J’ai horreur d’être dérangée mais j’adore le faire quand j’ai une envie pressante.

Mon côté princesse chiante qui ressort.

Hier soir, lors de notre apéritif et alors que je bataillais ferme pour allumer les lampes décoratives, refusant toute aide, Éric, l’hôte de la Villa D, m’a balancé que j’étais une « moi je ».

Je lui ai donné raison en précisant que cette remarque ne me faisait pas plaisir mais qu’il me fallait assumer ce trait de ma personnalité.

Je suis égocentrée. Torop même.

Cela ne m’a pas empêché de leur ouvrir une bouteille de champagne pour fêter mon entrée à SciencesPo.

Ou d’échanger sur ce bâtiment délabré style saint louisien, qui me fait des clins d’œil.

Cet ancien comptoir de Sokone que j’envisage de rénover.

A mi chemin entre le bac de Foundiougne et la réserve naturelle de Fathala, au centre du bourg.

Le comptoir du carrefour, comme ma vie.

Perdue dans toutes ces pensées, je repense à mes dernières journées passées à quelques lieux de cette frontière Gambienne.

Mon changement de vie prends une tournure étrange.

Pour savoir où je veux aller, effectivement je n’en ai pas terminé avec d’où je viens.

Une prise de conscience que j’avais été un peu rapide à oblitérer mes premières années dans ce monde.

A mon retour de Fathala j’ai déposé ma demande de visa pour le pays des hommes intègres.

Une des forces de mon père adoptif justement, ne jamais louvoyer sur la ligne jaune.

J’ai demandé un multiple-entrées pour un an, la durée maximale ; que j’ai obtenu sans aucune difficulté.

Ce qui est original dans mon cas, c’est que je me suis octroyé et signé un justificatif, un ordre de mission longue durée.

La ligne jaune quoi …

Mon intuition me dit que ce n’est que le début d’une nouvelle aventure.

Du coup, j’ai pris aussi la carte de fidélité Air Burkina … des fois que je me fasse surclasser au retour, as usual dès que je voyage …

Et demain soir il se pourrait que je rencontre le responsable des vols Bobo Ouaga.

Ça marche comme ça ici.

Certainement un effet de la digestion, l’avion s’anime un peu.

Tout le monde vient de se restaurer. Ni bon ni mauvais mais sans aucune jalousie avec l’ennuyeux plateau Air France.

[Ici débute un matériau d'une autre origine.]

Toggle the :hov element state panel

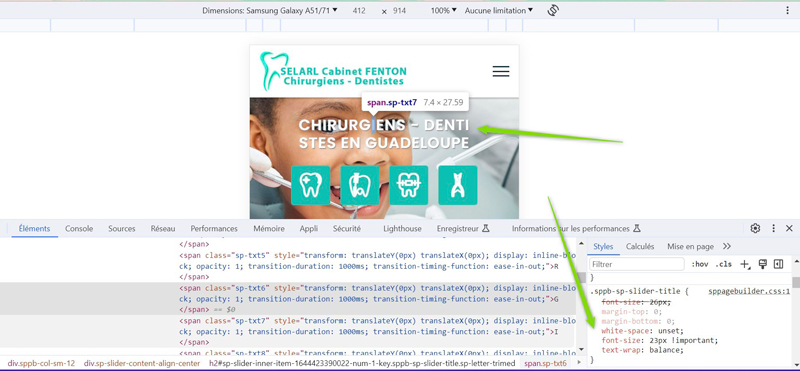(x=700, y=264)
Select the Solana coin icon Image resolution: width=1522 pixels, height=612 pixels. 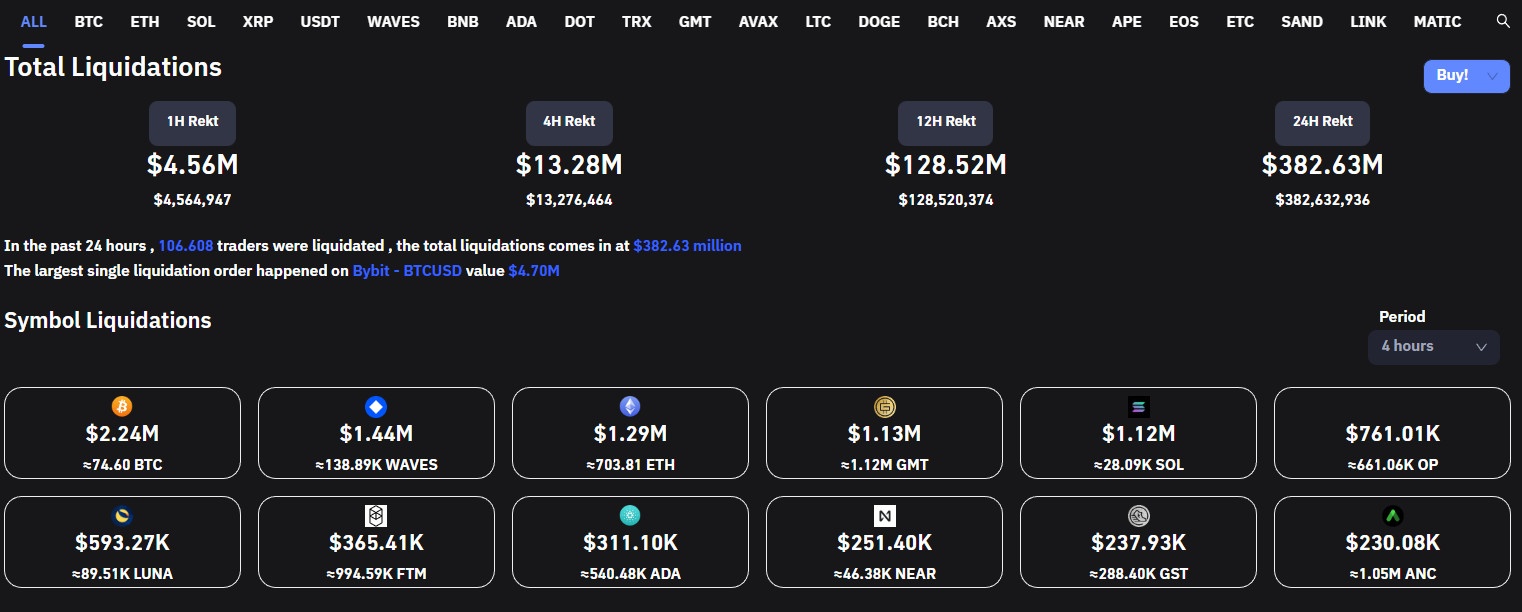pyautogui.click(x=1138, y=407)
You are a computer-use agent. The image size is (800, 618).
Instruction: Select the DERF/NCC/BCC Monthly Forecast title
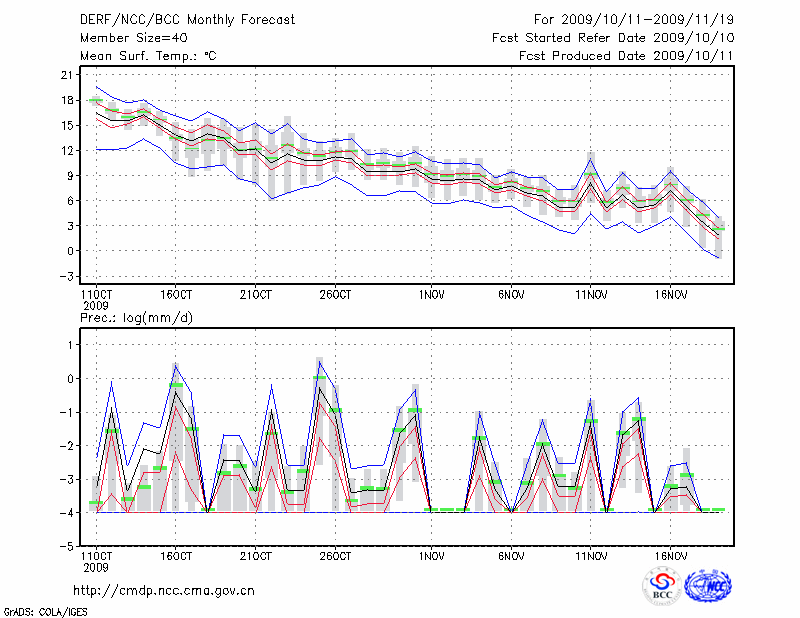point(187,20)
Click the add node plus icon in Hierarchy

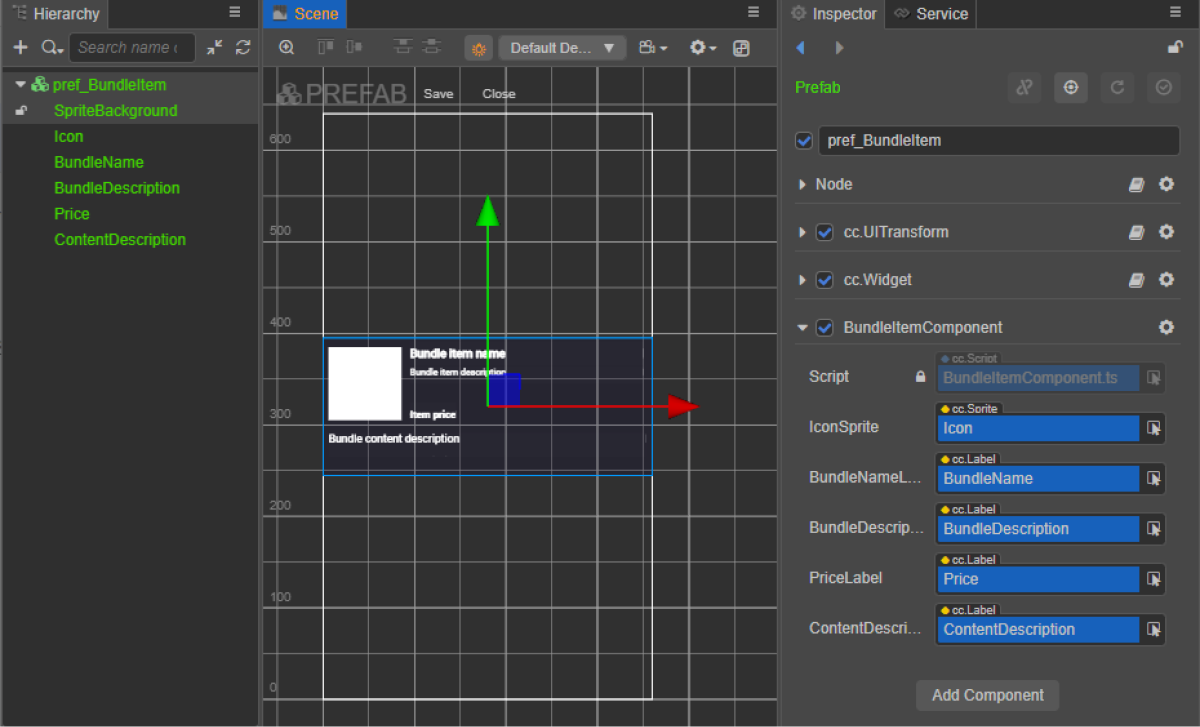click(x=20, y=48)
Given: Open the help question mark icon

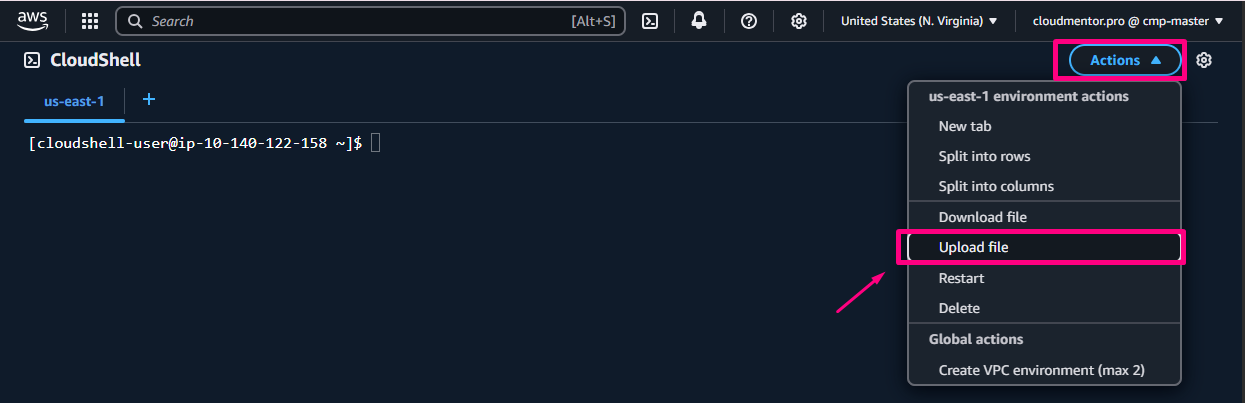Looking at the screenshot, I should [x=748, y=21].
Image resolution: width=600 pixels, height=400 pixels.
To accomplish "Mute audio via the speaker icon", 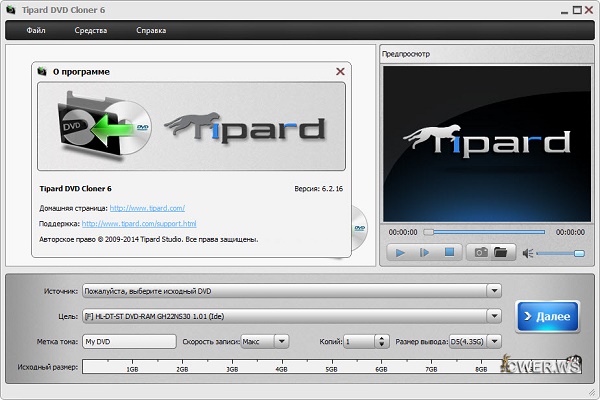I will [527, 253].
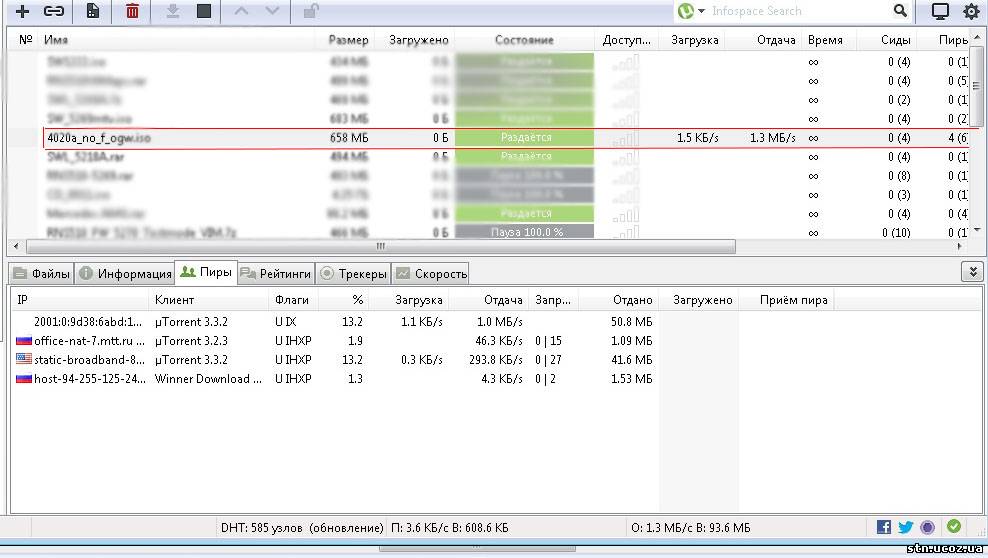The width and height of the screenshot is (988, 558).
Task: Sort torrents by the Размер column header
Action: [348, 40]
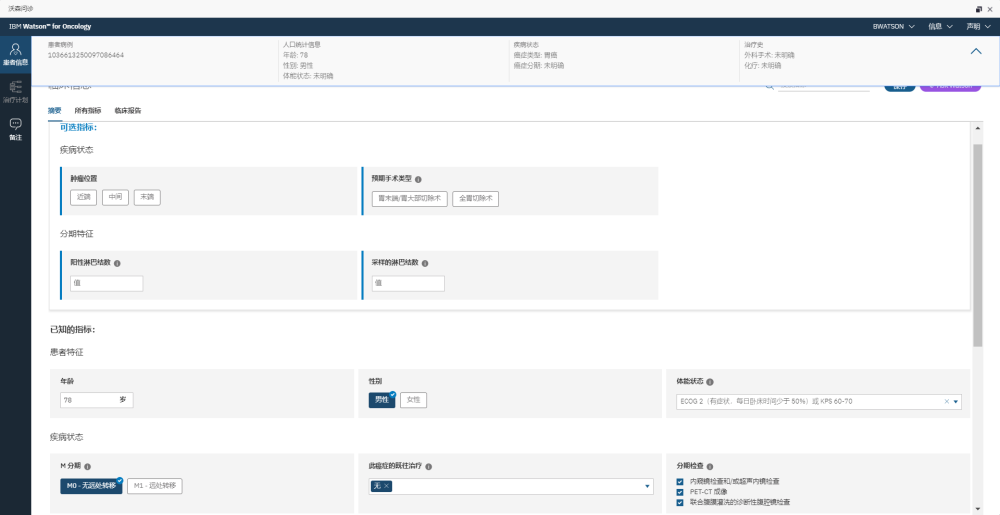Expand the BWATSON user dropdown
The width and height of the screenshot is (1000, 515).
[893, 26]
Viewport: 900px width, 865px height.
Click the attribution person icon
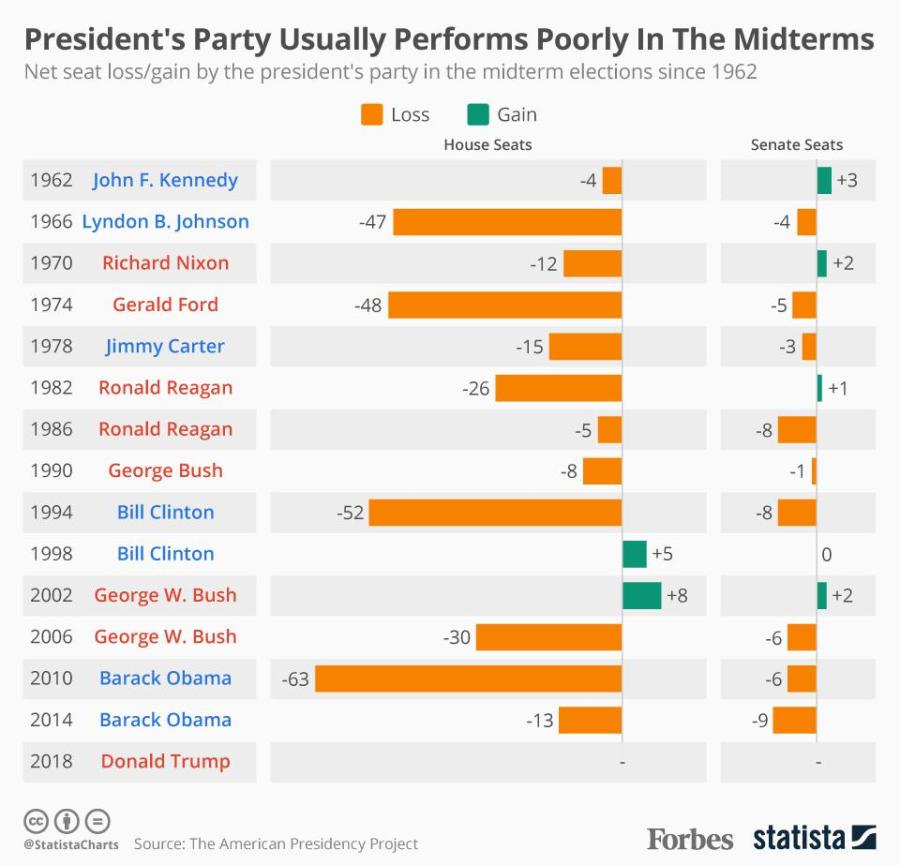click(67, 822)
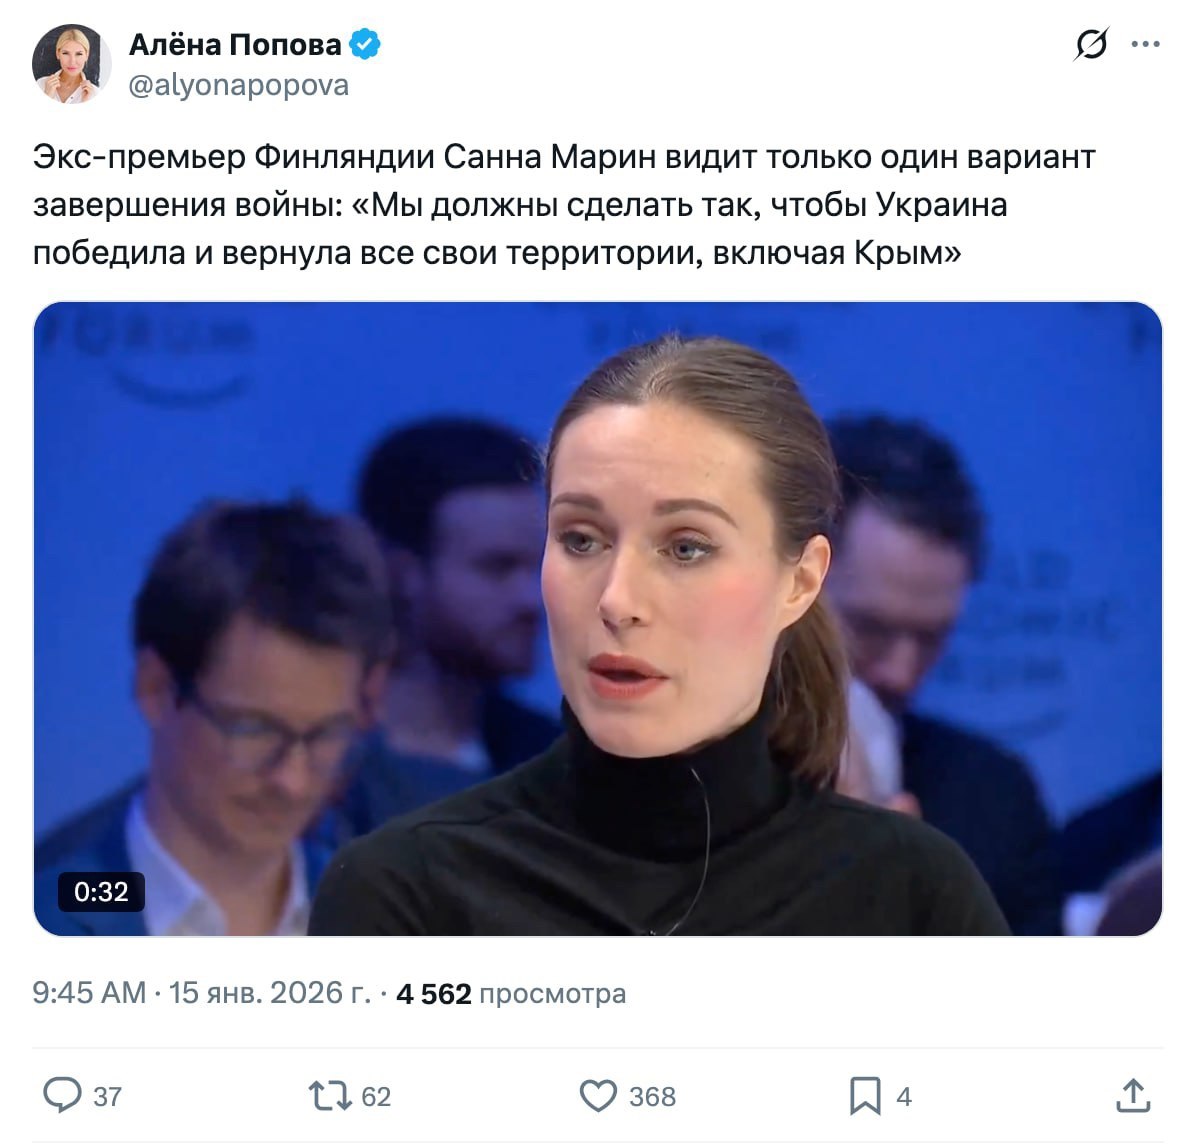View the 4 562 просмотра count
The height and width of the screenshot is (1144, 1196).
click(511, 994)
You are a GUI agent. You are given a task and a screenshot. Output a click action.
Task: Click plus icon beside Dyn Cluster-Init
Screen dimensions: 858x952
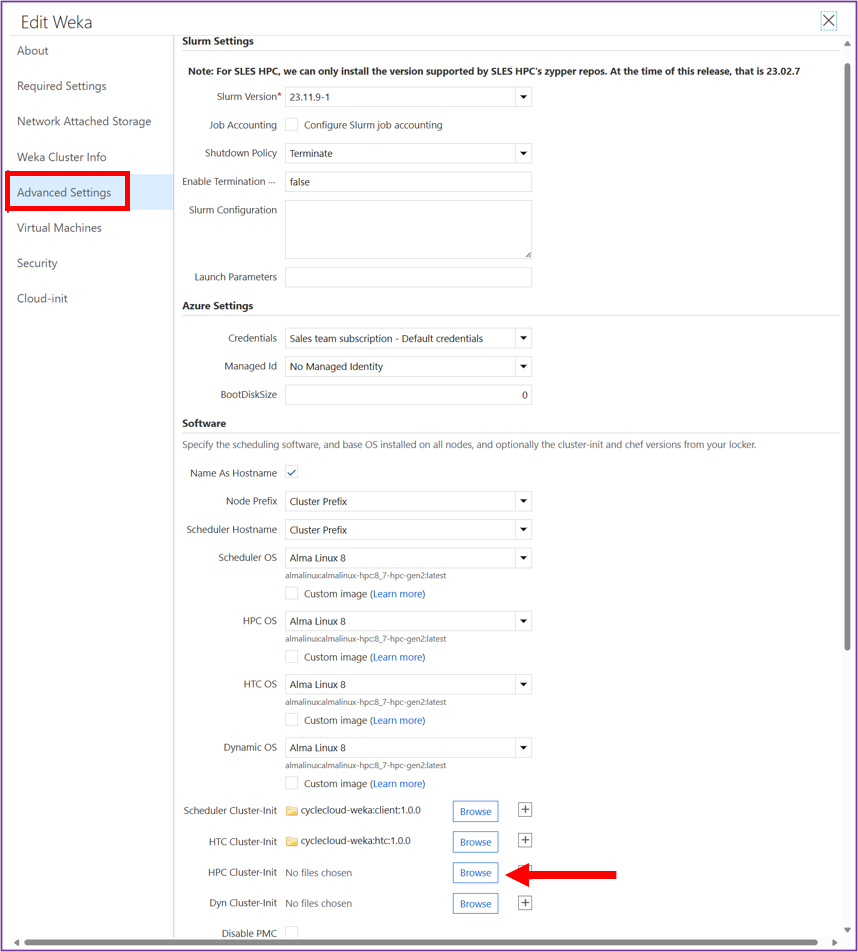point(525,903)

La rangée devant moi, un local hurle, probablement les oreilles bouchées. Il palabre activement avec son voisin.

A ma droite, un autre local aspire bruyamment son café brulant.

Il y a quelques minutes, je lui ai offert quelques lingettes pour nettoyer sa chemise et son fauteuil, arrosés par un jus d’orange servi dans un verre plastique un peu capricieux.

J’ai saisi mon téléphone et j’écris ce texte.

Je ne sais pas encore si je vais le publier.

Je ne veux rendre personne triste.

De nouvelles rencontres, de nouvelles joies, de nouvelles peines, beaucoup d’émotions.

Mon voisin me tend sa carte de visite. SOS Sahel Burkina, membre de l’équipe qui vient parfois dormir à la Villa D, leur QG est à quelque pas de mon logement dakarois.

Je lui parle de mes activités. Il a pris ma carte, ils ont un problème et je vais pouvoir les aider.

J’ai quitté la toute relative fraîcheur matinale sénégalaise à 21 degrés, je pose les pieds sur le tarmac burkinabé, brûlé par une ombre à 40 degrés.

Ma vie est dorénavant sur ce continent.